#### Exercise goal:
Your task is to retype, exactly and only, the lines from the one containing "The image size" to the final line of the entries, leaving out all pictures.

------ Provided records

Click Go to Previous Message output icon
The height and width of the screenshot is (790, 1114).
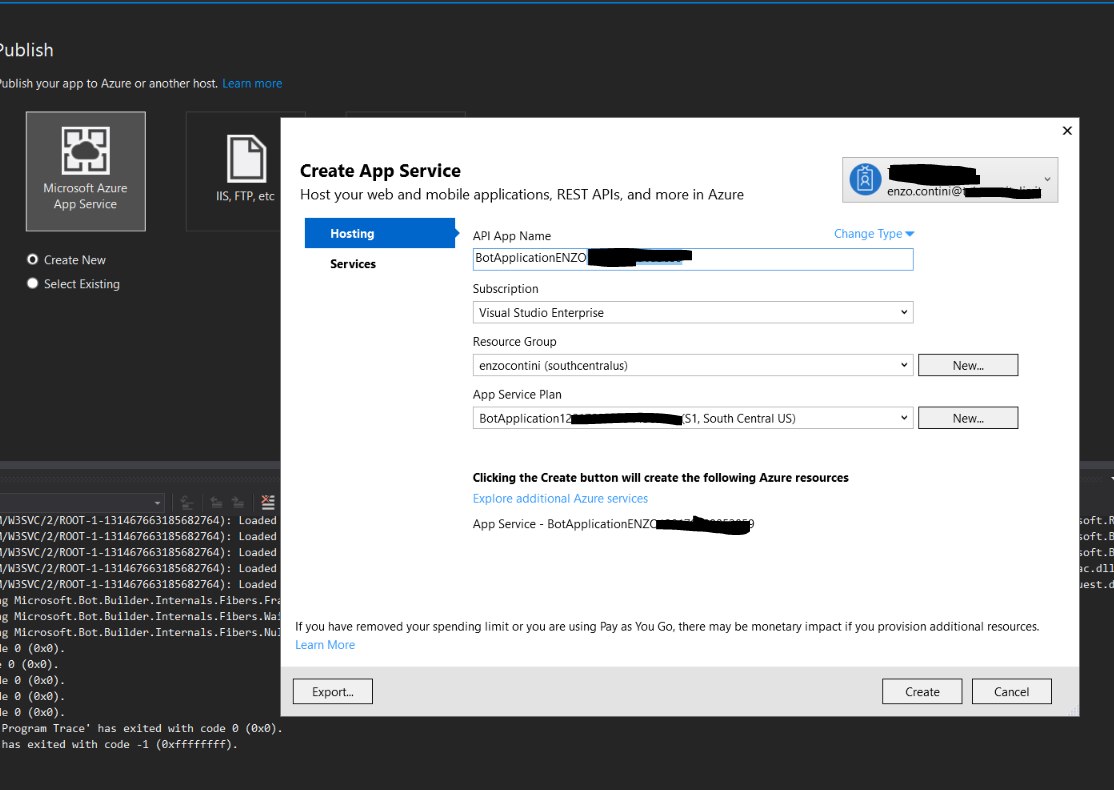click(x=215, y=502)
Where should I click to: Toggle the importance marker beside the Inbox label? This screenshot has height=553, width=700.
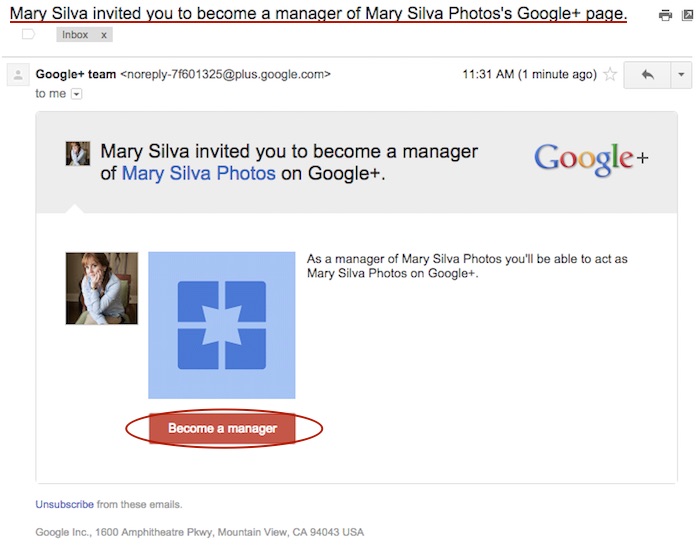tap(28, 34)
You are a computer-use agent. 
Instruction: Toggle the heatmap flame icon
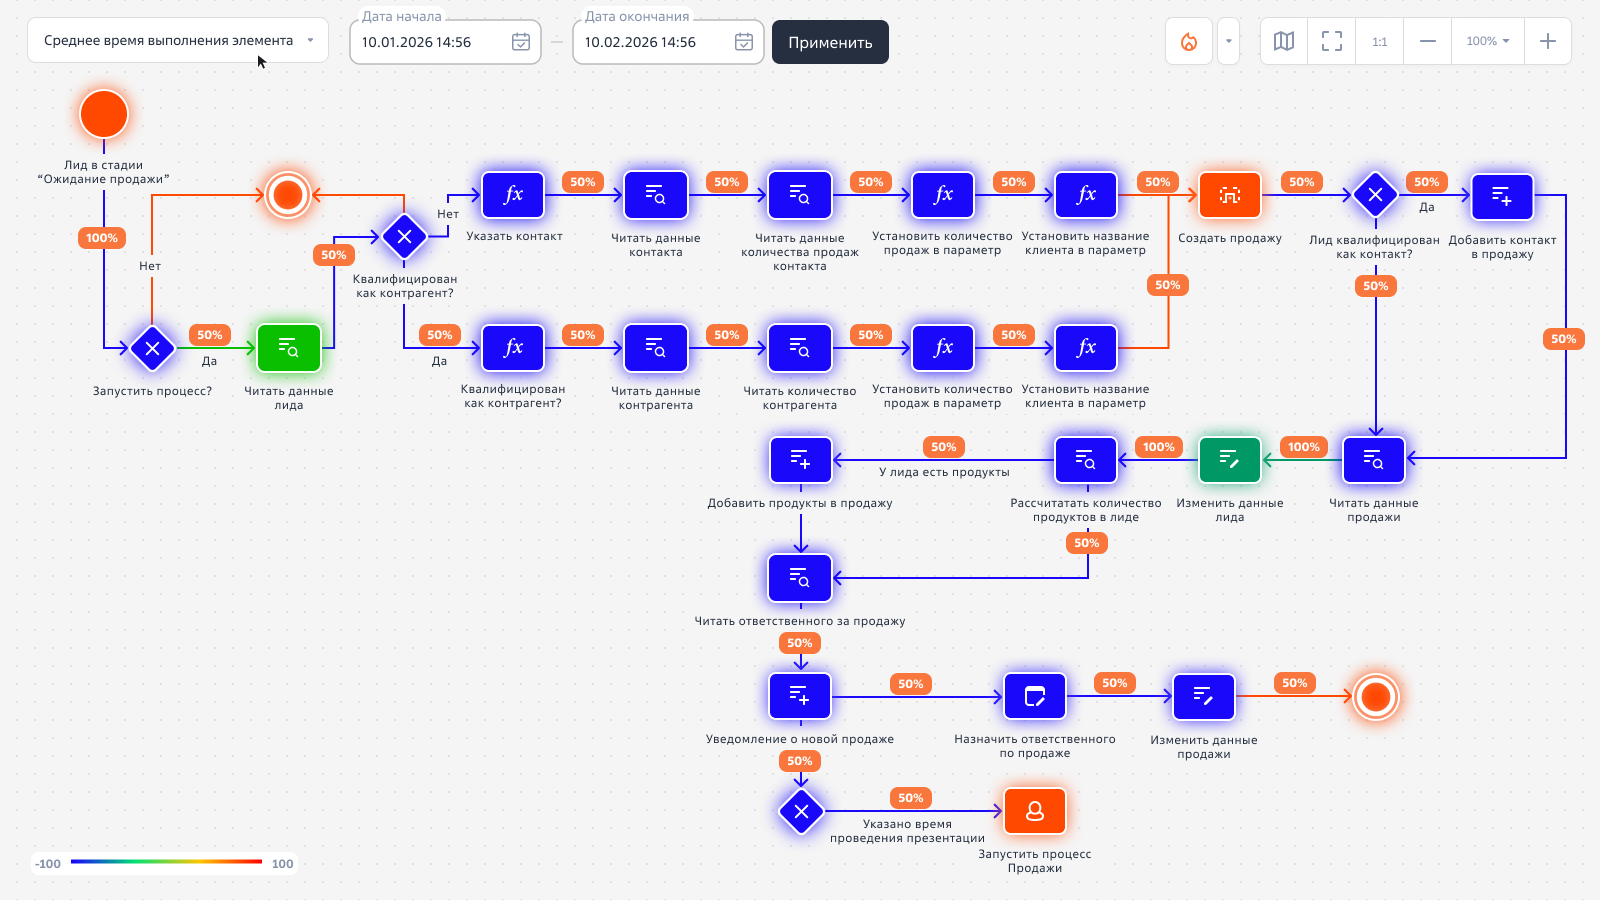click(1189, 42)
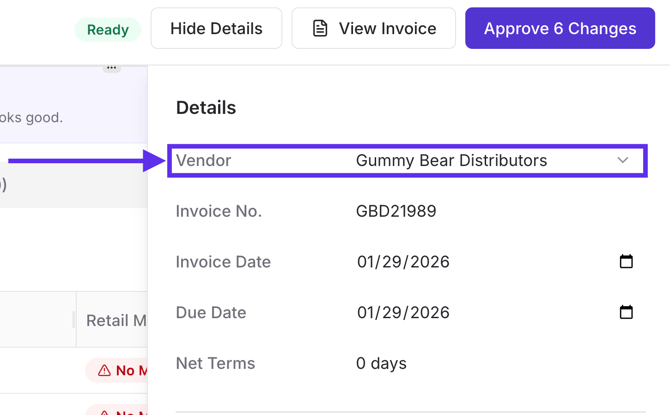Click the Net Terms label text
Viewport: 670px width, 415px height.
215,363
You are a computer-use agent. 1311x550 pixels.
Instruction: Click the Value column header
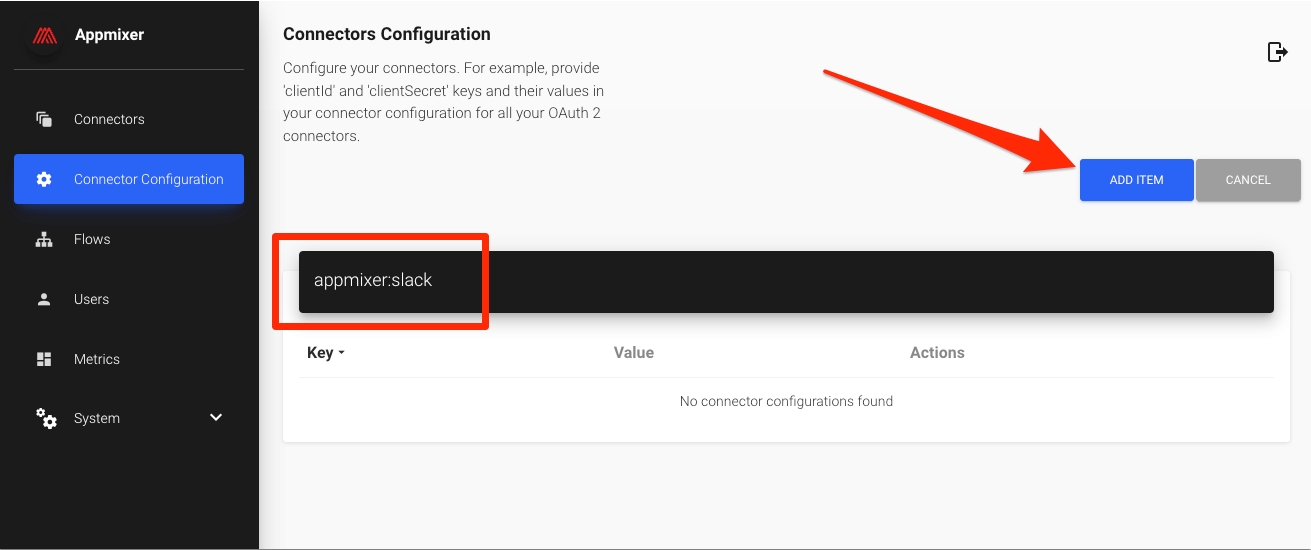(633, 352)
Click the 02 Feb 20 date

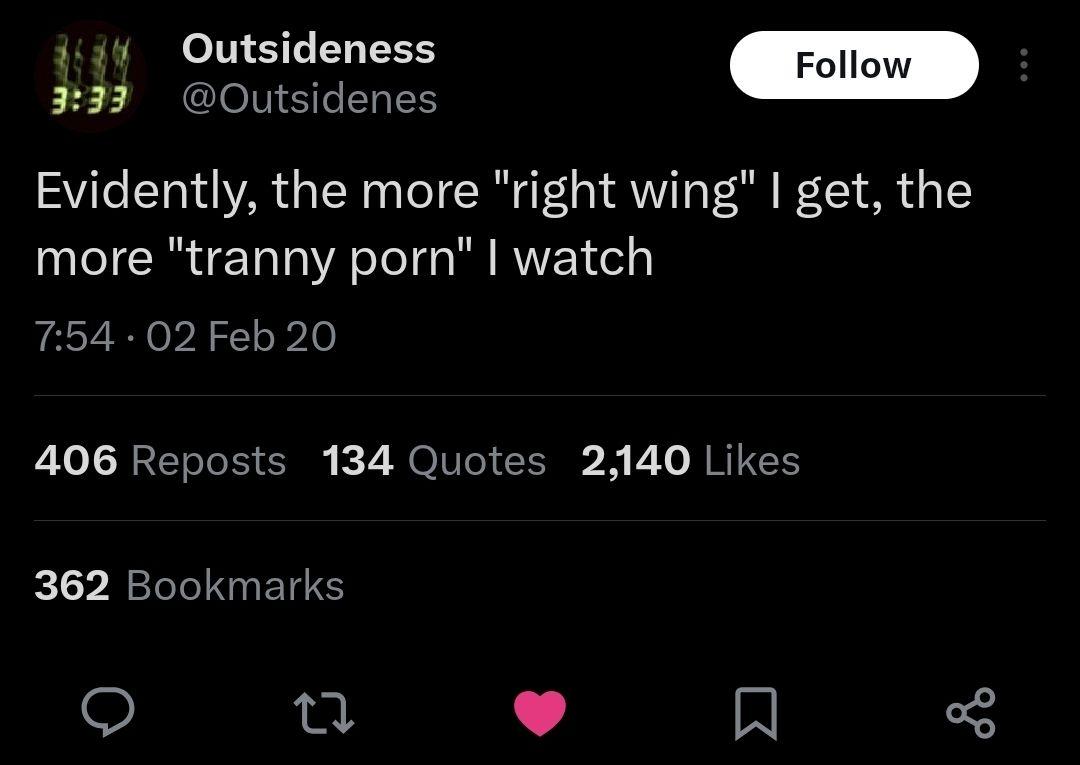[241, 336]
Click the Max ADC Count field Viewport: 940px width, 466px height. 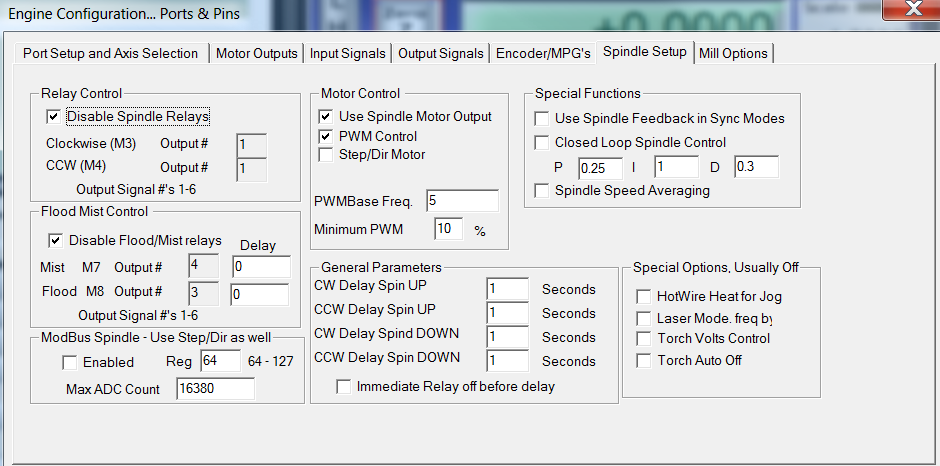tap(215, 389)
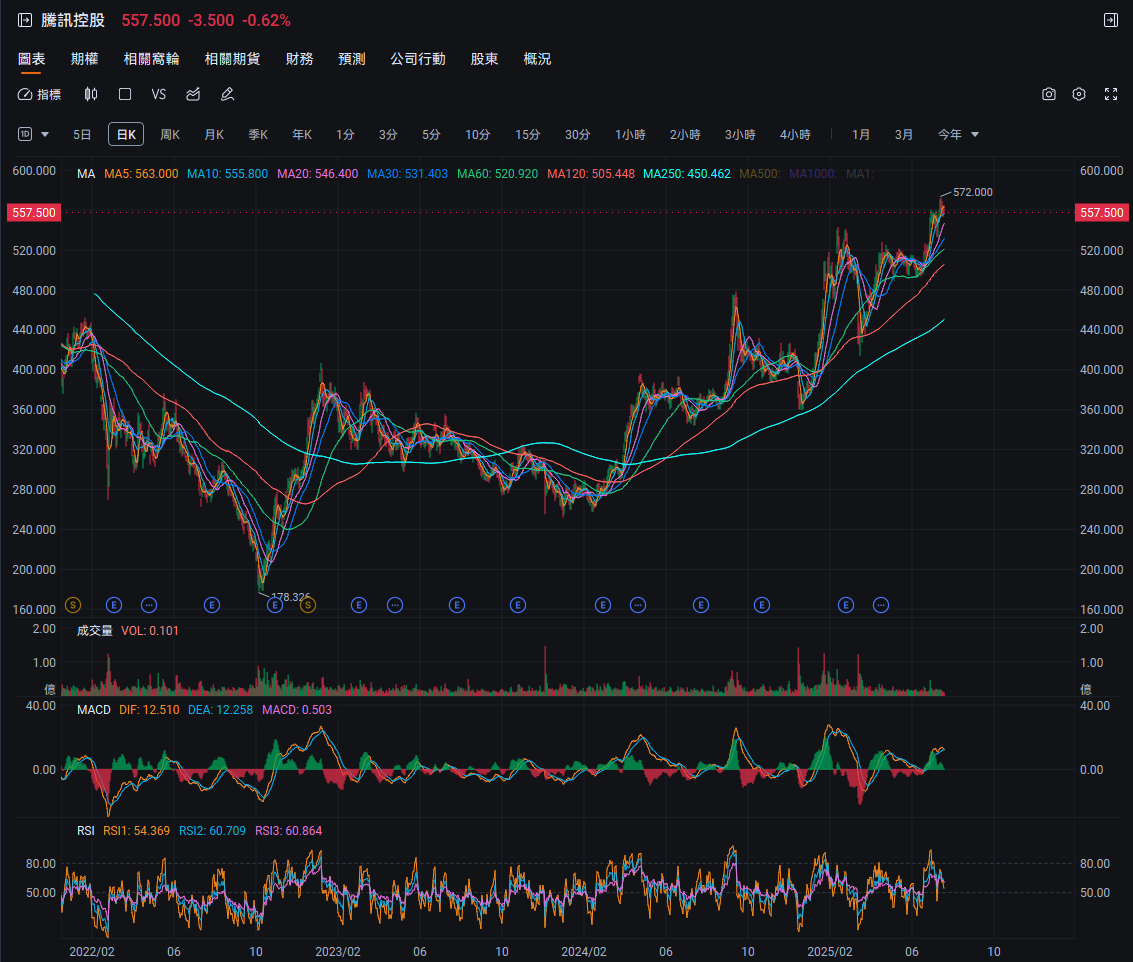Select the candlestick chart style icon
Image resolution: width=1133 pixels, height=962 pixels.
click(x=90, y=94)
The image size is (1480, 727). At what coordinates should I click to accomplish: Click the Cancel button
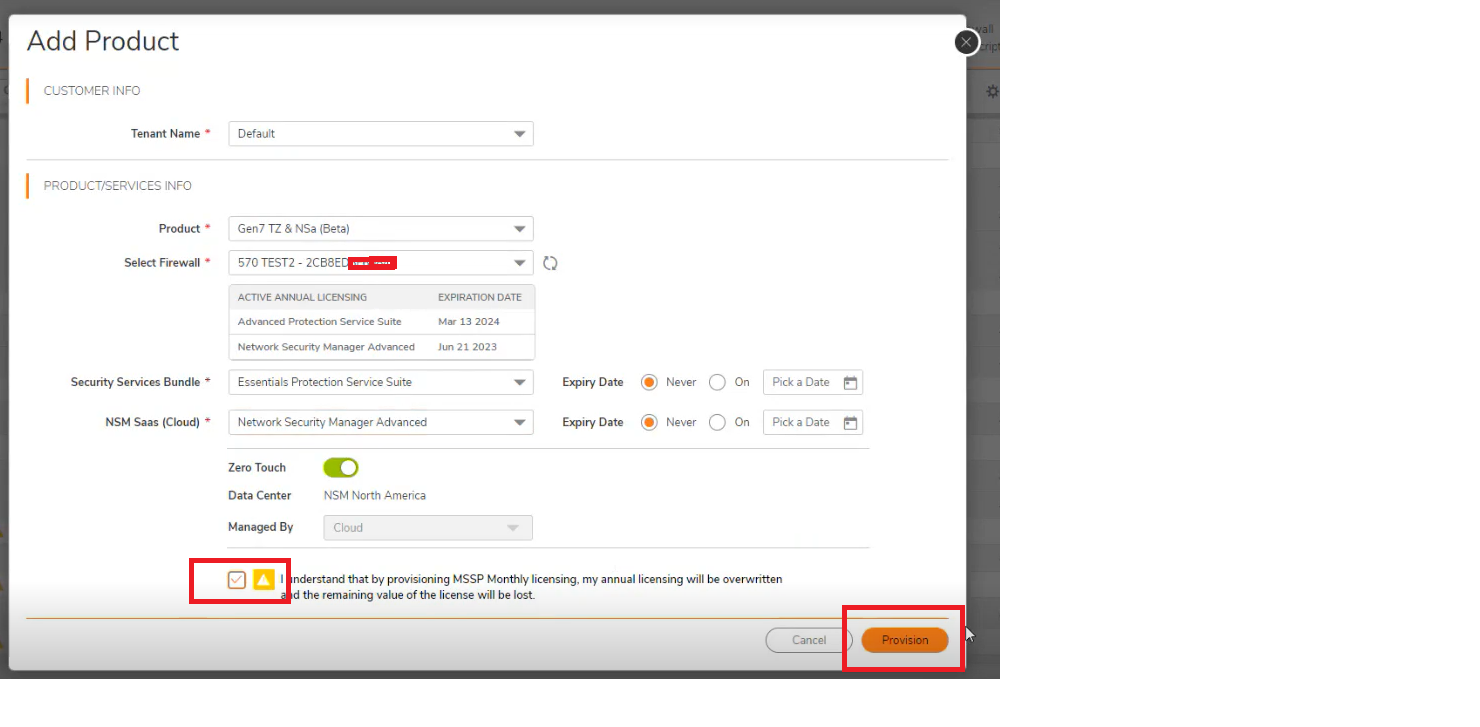809,640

------------

#### The completed task:
The image size is (1480, 727). At what coordinates should I click to accomplish: Click the Cancel button
809,640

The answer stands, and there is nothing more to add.